Article Preview
TopIntroduction
This paper studies the security features offered by different software packages in the context of database-centric web applications, focusing particularly on the mechanisms provided by Operating Systems (OS) and Database Management Systems (DBMS), the two main software elements that can be found in any database server. The study focuses in seven largely used software packages, composed of four different DBMS engines (Oracle 10g, SQL Server 2005, PostgreSQL 8, and MySQL Community Edition 5) and two different operating systems (Windows XP and Red Hat Enterprise Linux 5). The main goal of the work is to understand how much support these products provide for fulfilling well-known security best practices that administrators are expected to follow. Even though there are not the latest versions, these products are representative of the state of the art technology currently available for provisioning database installations and are frequently used to support the deployment of business critical web applications.

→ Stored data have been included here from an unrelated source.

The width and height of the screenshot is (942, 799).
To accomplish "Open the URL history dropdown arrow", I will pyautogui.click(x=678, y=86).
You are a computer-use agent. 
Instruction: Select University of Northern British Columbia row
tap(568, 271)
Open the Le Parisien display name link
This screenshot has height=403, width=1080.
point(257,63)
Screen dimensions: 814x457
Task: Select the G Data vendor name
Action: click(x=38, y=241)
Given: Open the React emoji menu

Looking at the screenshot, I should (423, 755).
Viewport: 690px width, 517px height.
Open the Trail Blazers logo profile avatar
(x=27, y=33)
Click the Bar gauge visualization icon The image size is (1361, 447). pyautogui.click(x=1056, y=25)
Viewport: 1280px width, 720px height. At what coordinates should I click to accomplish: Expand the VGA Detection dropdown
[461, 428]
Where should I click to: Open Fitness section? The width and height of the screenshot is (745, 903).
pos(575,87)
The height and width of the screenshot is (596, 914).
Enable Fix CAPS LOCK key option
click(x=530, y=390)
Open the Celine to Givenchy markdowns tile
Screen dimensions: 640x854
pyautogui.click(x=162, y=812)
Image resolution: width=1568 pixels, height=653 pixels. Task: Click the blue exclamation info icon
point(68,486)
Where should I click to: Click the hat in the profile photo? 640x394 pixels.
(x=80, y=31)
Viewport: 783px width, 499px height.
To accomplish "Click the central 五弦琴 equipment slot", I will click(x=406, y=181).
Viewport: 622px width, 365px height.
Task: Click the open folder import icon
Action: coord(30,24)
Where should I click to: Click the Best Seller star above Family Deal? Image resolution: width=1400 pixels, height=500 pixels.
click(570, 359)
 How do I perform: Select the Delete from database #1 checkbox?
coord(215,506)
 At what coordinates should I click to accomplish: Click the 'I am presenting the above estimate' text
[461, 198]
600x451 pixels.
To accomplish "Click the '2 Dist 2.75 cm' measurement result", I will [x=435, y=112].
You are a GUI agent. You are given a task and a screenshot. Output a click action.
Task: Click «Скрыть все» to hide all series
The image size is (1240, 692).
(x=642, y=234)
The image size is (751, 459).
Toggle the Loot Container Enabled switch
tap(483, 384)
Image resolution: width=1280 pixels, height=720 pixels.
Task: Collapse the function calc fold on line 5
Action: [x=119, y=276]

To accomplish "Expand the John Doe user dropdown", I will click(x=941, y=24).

The study consists of comparing the characteristics of the software packages against a comprehensive list of security concerns, which should be taken into account when deploying a database-centric web application. This list was created based on an extensive field research where we were able to identify the most important security practices for database systems. In our methodology, each security best practice was mapped onto a desirable system state - called a System State Goal - that represents the state of the system when the practice is being correctly applied. That system goal was used to extrapolate and identify the functionalities and mechanisms needed to implement the practice. The final list of security mechanism was used to build a gap analysis table that maps the security features actually provided by the software packages assessed with the mechanisms that are needed to fulfill the security best practices initially identified.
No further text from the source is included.